(Input data):

---

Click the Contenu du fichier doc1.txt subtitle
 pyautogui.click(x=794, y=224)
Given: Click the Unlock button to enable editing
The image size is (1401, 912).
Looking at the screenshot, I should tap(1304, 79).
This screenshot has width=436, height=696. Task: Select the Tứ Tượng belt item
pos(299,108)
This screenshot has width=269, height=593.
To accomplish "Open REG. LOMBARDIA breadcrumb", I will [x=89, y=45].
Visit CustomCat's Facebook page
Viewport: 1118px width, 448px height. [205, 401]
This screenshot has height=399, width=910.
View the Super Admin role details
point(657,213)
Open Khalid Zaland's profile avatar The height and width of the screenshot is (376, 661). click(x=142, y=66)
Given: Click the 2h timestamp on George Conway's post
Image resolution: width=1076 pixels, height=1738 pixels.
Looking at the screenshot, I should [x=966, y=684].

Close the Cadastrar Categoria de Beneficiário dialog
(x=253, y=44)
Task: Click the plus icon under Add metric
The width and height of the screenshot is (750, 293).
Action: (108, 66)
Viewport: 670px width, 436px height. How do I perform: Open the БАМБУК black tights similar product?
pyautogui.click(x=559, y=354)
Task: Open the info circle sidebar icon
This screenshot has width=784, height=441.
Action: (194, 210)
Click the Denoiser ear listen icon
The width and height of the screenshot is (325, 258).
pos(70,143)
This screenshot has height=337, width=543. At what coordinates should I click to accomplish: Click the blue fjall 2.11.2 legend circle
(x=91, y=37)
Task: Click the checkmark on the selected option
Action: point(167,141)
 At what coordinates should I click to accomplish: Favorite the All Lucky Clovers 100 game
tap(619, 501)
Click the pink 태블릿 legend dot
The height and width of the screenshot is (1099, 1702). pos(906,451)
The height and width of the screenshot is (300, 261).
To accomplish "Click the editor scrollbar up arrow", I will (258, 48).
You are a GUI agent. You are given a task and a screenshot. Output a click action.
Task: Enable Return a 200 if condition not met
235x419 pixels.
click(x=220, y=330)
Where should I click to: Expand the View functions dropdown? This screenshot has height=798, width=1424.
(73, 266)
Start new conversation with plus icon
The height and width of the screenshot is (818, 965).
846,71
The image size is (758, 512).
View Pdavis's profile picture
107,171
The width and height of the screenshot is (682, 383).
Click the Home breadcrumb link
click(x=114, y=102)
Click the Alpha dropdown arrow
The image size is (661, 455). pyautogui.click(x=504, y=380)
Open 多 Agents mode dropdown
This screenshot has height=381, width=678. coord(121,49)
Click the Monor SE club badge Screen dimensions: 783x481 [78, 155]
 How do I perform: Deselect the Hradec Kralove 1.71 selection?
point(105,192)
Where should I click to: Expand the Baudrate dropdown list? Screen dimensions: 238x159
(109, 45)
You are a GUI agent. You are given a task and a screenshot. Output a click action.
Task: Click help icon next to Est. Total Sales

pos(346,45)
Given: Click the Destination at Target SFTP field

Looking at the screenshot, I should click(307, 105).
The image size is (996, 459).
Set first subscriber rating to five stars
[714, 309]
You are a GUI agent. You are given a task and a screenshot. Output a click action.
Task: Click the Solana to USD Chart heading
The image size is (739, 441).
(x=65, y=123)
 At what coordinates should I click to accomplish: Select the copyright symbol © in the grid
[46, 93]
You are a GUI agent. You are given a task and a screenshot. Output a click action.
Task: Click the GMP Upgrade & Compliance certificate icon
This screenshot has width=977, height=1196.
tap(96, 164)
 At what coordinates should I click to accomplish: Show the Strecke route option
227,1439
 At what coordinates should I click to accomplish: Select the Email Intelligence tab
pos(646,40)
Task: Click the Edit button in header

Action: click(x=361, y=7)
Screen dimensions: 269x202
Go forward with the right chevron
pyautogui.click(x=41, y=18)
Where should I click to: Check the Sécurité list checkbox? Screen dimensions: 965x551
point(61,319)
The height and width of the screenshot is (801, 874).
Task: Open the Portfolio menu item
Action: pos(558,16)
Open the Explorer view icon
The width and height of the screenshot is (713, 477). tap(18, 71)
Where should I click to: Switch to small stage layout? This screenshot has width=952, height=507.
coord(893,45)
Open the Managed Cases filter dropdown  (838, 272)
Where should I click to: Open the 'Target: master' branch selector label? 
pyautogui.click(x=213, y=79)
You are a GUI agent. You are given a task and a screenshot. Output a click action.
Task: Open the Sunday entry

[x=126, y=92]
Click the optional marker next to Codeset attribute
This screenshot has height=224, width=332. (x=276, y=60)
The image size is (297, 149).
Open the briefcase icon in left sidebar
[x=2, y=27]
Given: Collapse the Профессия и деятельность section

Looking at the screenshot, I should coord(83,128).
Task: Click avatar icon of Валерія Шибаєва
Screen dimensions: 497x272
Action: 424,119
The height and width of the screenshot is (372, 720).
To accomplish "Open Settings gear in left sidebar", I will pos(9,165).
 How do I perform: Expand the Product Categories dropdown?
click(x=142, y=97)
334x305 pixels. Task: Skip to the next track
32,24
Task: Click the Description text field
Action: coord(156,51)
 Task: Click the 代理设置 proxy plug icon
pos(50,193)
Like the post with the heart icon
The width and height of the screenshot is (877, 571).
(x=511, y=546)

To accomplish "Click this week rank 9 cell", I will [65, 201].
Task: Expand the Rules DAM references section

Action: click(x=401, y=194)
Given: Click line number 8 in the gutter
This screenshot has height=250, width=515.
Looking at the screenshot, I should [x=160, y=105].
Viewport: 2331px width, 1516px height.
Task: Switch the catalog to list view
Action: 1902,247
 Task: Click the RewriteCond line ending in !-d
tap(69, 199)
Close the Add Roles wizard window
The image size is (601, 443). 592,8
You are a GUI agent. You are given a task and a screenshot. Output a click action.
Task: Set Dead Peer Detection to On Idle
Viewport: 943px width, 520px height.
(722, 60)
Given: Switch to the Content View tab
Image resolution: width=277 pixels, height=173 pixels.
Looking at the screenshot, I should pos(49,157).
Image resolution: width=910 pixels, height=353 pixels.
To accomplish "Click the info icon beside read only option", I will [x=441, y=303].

---

(Task to complete): Put the records above, from the line with "Visit CustomCat's Facebook page" up to and including the line with "pyautogui.click(x=559, y=354)", into a JSON list of strings with one string per line, leaving out blank lines.

(Task output):
[
  "Visit CustomCat's Facebook page",
  "Viewport: 1118px width, 448px height. [205, 401]",
  "This screenshot has height=399, width=910.",
  "View the Super Admin role details",
  "point(657,213)",
  "Open Khalid Zaland's profile avatar The height and width of the screenshot is (376, 661). click(x=142, y=66)",
  "Given: Click the 2h timestamp on George Conway's post",
  "Image resolution: width=1076 pixels, height=1738 pixels.",
  "Looking at the screenshot, I should [x=966, y=684].",
  "Close the Cadastrar Categoria de Beneficiário dialog",
  "(x=253, y=44)",
  "Task: Click the plus icon under Add metric",
  "The width and height of the screenshot is (750, 293).",
  "Action: (108, 66)",
  "Viewport: 670px width, 436px height. How do I perform: Open the БАМБУК black tights similar product?",
  "pyautogui.click(x=559, y=354)"
]